Goal Accountability: The Key to Accomplishing
February 8, 2018

Goal accountability is the hardest part when it comes to achieving goals. You heard me right: being accountable to your goals involved more heavy-lifting than actually achieving goals.
Goal accountability includes all the tasks that you really really don’t want to do in order to reach your end goal.
It’s waking up an hour earlier to hit the gym when all you want to do is sleep in – for more than just a week! A summer beach body doesn’t come from one week – or even one month – of effort. The only thing that will get you beach ready is goal accountability.
How You Can Create Goal Accountability:
1. Find a Partner:
One of the best ways to be accountable to anything is to have someone to keep you on the right track. Accountability partners are great because you get to help each other complete goals. In fact, according to The American Society of Training and Development, you have a 65% greater chance of completing a goal if you commit to someone.
To stay on the right track with your accountability partner, make sure you schedule reoccurring meetings where you touch base and manage each other’s progress. This will increase your likelihood of achieving a goal by 95%. Goal accountability partners are such a great tool that we use the practice in our training and in our very own internal work at CFS.
2. Track Your Progress:
This is especially important for long term goals. It’s extremely easy to get caught up in the granular details to the point where you forget about the big picture. You can track your progress in your Sales PlayBook, in your CRM, or in your own, personal accountability journal.
3. Be Willing to Change:
You’ve heard us say it before: willingness to change is a crucial part of success. You need to know when to change a process if something isn’t working. After tracking your progress, maybe you’ve come to realize that you aren’t as far along towards your goal as you thought you would be. Analyze what isn’t working and tweak it.
4. Be Honest with Yourself:
The easiest part about goal setting is doing just that: setting them! We can all dream up ideas of where we want ourselves in a year, a month, or even a week! But for goal accountability to be possible, our goals have to be realistic.
Now I’m not saying goals have to be safe and boring. I’m just saying, if you’re planning a trip to Mars, it probably won’t happen in a week.

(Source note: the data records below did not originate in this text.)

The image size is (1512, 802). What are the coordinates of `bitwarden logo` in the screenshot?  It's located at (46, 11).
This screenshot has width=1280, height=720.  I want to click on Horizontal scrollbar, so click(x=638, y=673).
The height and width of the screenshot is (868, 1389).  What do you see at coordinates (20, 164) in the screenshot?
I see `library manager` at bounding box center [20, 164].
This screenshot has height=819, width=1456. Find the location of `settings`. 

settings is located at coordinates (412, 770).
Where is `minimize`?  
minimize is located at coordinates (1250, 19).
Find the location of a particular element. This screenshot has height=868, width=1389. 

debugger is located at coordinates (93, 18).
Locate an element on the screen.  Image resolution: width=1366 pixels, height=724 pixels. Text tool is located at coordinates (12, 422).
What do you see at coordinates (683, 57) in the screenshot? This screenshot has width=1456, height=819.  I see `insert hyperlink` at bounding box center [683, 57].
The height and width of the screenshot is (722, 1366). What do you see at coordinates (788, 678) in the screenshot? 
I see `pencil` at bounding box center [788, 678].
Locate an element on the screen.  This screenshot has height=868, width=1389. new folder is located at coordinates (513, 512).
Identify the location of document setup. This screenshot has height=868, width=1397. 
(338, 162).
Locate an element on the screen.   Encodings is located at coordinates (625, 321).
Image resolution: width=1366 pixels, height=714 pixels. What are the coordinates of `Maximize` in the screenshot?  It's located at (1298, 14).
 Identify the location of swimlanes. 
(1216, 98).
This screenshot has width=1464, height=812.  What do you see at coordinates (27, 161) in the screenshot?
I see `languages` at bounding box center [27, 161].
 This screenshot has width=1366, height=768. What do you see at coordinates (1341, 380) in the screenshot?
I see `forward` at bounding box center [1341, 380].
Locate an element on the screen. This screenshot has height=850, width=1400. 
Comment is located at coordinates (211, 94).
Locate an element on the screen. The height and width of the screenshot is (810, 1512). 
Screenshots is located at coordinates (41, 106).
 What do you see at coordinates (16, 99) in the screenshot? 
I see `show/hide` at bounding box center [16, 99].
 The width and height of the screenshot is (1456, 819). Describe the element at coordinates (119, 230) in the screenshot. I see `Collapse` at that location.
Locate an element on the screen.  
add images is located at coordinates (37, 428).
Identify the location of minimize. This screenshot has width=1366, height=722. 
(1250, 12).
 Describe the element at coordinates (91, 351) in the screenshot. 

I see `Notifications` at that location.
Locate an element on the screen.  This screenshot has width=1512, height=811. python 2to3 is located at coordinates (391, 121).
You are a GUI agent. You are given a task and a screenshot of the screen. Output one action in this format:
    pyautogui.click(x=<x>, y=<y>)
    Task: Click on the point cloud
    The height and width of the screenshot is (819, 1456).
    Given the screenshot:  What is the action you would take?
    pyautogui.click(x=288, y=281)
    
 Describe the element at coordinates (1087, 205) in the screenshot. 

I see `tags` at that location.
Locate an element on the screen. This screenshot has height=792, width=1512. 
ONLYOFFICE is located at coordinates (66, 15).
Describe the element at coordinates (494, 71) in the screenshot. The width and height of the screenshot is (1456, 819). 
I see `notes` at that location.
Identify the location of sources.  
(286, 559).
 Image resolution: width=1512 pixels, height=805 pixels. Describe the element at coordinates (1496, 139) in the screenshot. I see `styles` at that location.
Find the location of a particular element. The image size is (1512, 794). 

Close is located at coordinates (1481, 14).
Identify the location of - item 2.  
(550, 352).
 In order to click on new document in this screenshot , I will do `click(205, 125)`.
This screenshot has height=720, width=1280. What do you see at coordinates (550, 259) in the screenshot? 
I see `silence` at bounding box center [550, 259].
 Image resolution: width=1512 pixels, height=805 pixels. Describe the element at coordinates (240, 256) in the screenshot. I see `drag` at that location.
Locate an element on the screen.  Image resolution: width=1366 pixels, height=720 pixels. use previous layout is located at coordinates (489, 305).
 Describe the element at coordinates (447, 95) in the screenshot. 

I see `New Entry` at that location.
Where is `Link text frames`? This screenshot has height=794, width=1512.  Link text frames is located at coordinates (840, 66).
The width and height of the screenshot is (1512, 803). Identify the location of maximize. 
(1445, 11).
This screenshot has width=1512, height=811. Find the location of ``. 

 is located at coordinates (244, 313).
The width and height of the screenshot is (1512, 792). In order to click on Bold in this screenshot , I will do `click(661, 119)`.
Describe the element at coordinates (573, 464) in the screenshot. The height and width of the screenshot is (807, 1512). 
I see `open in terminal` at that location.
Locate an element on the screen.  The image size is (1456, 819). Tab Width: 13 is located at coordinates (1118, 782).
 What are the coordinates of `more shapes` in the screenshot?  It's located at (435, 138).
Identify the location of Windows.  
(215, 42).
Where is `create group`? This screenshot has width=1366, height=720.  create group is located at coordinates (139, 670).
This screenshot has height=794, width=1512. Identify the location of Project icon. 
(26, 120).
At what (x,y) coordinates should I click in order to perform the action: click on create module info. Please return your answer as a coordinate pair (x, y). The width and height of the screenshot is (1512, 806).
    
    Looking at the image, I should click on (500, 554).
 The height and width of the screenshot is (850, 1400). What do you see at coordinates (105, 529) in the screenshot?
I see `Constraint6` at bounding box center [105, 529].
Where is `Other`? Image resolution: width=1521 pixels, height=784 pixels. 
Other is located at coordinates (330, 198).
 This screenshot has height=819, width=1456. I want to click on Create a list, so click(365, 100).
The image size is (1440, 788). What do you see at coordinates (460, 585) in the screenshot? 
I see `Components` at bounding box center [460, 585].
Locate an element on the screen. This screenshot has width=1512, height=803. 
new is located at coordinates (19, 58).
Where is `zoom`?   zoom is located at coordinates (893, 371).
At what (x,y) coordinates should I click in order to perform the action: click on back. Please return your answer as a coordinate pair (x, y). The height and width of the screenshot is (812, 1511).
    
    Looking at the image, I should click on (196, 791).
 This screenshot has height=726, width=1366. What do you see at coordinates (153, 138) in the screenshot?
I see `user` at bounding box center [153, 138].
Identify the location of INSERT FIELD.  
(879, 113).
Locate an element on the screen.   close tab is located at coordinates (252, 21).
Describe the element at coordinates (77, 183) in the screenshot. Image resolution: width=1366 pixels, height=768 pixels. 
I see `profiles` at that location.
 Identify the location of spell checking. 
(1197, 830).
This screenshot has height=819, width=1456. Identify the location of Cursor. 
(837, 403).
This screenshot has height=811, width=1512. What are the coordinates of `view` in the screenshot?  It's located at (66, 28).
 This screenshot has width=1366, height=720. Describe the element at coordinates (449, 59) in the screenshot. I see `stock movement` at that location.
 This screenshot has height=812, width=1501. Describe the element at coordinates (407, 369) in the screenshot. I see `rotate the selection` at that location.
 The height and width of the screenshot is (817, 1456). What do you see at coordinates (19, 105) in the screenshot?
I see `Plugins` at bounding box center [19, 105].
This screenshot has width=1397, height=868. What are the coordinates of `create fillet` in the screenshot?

Building a great client book and adding to your pipeline take time. Make sure you’re giving yourself enough of it so you can value quality and not quantity.
5. Don’t Give Up:
Goal accountability means that you are 100% committed to completing the tasks necessary to achieve your goals. Even if you have to completely change the route you take to accomplish your goal, do not give up on it. Giving up sets you back farther than where you started. Not only will you not reach your goal, you just wasted however much time working towards something that will amount to nothing.
It’s harsh but it’s true. Giving up will always have more negatives than positives.
At the end of the day, goal accountability is the biggest chunk of the effort needed to accomplish something. If you had to look at it like an essay, setting the goal is the introduction, accomplishing the goal is the conclusion, and goal accountability is the extensive, research-filled body.
Do you have any ways that you stay accountable to your goals? Let us know in the comments!